Singapore Under Recession Threat If Greece Exits Euro
Assistant Producer, CNBC Asia
Singapore could fall into a recession if Greece were to exit the euro zone, being the most vulnerable Asian economy, together with Hong Kong, given its close trade and financial links with Europe.
According to Credit Suisse and Standard Chartered, a disorderly Greece exit would lead to contagion across the currency bloc, triggering a recession in the city-state. Standard Chartered forecasts the economy will contract 0.3 percent in 2012 under this scenario.
“(If) the region enters a full-blown crisis, then there is no doubt that Singapore would be amongst the worst impacted of all Asian economies,” Robert Prior-Wandesforde, Director of Asian Economics at Credit Suisse said in a note.

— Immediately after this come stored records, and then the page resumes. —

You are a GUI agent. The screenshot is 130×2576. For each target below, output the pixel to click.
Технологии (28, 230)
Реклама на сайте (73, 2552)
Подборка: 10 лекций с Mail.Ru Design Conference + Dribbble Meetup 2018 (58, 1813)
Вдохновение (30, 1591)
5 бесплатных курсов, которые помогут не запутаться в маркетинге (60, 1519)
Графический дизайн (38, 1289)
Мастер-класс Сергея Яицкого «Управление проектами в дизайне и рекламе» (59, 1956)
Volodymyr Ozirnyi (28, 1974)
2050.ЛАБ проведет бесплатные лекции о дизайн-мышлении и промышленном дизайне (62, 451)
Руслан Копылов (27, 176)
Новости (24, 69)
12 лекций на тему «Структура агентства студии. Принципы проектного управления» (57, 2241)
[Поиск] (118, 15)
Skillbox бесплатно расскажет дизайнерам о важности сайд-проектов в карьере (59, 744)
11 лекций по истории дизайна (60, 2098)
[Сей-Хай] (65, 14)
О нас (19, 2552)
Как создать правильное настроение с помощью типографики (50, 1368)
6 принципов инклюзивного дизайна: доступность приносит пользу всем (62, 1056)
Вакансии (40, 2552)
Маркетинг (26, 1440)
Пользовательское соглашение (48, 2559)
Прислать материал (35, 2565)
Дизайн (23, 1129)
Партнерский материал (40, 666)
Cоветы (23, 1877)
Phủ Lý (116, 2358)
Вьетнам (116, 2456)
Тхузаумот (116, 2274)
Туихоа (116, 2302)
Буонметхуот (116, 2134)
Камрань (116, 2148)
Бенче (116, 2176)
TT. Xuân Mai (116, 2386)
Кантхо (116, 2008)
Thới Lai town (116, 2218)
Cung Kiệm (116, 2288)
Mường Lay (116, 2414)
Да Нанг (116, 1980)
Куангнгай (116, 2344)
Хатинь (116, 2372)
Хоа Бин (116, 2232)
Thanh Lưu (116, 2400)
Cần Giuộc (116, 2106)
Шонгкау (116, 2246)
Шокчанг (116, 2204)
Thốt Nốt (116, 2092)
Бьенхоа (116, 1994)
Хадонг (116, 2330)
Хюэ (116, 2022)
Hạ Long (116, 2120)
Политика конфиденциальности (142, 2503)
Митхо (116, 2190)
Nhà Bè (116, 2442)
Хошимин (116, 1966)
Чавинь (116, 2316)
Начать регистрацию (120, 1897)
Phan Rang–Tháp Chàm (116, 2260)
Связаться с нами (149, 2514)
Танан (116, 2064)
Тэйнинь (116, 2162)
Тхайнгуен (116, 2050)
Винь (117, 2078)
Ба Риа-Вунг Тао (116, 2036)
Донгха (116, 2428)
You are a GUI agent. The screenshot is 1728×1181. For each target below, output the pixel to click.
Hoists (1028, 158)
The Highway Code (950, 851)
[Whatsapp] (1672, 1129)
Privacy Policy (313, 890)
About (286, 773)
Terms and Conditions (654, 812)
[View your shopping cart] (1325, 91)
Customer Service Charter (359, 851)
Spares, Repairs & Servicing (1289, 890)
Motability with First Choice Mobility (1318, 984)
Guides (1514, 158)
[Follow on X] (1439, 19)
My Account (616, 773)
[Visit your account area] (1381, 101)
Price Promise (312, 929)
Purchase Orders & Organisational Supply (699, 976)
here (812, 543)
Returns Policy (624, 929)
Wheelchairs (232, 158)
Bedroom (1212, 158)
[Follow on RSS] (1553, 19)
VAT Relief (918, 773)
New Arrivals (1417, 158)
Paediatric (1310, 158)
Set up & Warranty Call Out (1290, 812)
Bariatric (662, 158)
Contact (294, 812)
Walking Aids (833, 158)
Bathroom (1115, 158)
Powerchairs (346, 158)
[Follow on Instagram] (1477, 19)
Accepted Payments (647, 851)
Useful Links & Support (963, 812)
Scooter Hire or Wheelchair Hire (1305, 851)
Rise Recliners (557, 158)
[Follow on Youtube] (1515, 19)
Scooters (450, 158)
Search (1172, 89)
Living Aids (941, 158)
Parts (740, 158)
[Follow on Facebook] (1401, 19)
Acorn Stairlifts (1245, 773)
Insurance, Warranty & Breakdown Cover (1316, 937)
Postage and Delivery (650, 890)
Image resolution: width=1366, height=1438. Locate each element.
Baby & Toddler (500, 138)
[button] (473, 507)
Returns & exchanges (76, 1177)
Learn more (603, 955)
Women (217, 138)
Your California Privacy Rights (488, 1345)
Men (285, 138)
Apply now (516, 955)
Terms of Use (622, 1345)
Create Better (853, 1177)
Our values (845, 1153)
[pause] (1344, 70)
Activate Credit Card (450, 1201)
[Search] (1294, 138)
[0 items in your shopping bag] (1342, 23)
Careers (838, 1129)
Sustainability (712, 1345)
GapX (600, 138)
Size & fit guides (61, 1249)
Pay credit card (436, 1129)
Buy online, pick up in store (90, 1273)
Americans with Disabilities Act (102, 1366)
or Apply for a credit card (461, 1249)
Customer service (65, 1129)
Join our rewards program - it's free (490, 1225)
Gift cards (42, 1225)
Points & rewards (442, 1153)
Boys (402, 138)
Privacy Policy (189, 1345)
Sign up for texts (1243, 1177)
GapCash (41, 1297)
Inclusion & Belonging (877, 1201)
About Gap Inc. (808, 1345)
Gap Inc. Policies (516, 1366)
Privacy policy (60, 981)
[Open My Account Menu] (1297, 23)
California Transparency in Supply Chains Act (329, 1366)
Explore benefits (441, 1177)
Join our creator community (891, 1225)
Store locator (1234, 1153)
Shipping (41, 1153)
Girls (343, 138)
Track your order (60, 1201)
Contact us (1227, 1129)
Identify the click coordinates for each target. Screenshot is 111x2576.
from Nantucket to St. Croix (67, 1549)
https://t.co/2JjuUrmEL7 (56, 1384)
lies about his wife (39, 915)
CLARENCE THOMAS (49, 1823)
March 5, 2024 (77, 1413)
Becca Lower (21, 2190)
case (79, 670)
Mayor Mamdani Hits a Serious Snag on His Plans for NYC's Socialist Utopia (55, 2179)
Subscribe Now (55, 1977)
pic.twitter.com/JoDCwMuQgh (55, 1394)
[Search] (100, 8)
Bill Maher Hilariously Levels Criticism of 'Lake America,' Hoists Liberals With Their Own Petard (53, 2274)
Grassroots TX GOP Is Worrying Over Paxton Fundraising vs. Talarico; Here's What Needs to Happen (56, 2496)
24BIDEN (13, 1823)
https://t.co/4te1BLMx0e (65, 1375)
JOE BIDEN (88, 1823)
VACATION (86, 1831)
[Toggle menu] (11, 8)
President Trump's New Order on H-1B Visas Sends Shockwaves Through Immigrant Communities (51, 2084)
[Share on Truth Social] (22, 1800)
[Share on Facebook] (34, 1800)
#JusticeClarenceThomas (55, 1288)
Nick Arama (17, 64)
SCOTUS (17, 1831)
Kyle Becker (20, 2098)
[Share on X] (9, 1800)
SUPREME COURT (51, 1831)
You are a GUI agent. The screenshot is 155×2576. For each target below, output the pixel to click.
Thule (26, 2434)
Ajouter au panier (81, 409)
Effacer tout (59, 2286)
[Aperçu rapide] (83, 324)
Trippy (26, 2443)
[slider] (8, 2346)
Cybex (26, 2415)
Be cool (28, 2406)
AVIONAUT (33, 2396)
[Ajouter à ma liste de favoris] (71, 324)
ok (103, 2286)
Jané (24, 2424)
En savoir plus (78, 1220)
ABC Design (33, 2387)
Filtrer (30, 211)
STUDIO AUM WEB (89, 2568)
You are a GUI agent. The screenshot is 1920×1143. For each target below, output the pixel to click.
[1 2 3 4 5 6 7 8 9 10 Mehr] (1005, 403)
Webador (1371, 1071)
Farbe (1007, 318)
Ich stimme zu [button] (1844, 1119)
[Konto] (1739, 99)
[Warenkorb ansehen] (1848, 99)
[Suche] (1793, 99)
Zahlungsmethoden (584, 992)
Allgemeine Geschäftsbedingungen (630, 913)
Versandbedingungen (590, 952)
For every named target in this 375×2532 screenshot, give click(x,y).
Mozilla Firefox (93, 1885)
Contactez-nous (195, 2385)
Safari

With Singapore’s exports to Europe making up 12.2 percent of the country’s gross domestic product (GDP), Prior-Wandesforde says a “major trade shock” for Singapore would be inevitable. The country’s main shipments to the European bloc, its biggest export market, include electronics and petrochemicals.
By contrast, for neighbors Malaysia and Taiwan, exports to Europe make up just 7.6 and 5.1 percent, respectively, of their GDP.
Economists at Standard Chartered note that not only would exports to Europe be hurt, but a widespread crisis across the single currency bloc would also impact the Singapore’s trade with countries outside Europe.
"Potential contagion via trade is likely to remain high, similar to 2008-09. The indirect impact of weakness in Europe via its effects on the U.S. and China should also be noted,” Tai Hui, Head of Regional Research for Asia at Standard Chartered, said in a report.
In addition to trade shocks, Prior-Wandesforde warns that the economy is also vulnerable to a withdrawal of bank funding by European lenders. Euro zone banks make up over 23 percent of domestic lending in Singapore, the highest among peers in Asia.
Singapore also has among the biggest private sector holdings of European debt and equities in Asia, according to Credit Suisse. These debt holdings however account for just 1.6 percent of GDP, while equity holdings make up almost 1 percent, adds Prior-Wandesforde.
On the bright side, economists say that Singapore has a huge amount of fiscal flexibility to tackle a major growth shock.
“(Singapore) has sizeable fiscal savings, as well as assets parked in its two sovereign wealth funds. Asian governments are already preparing for the worst and could quickly implement fresh stimulus measures,” Hui said.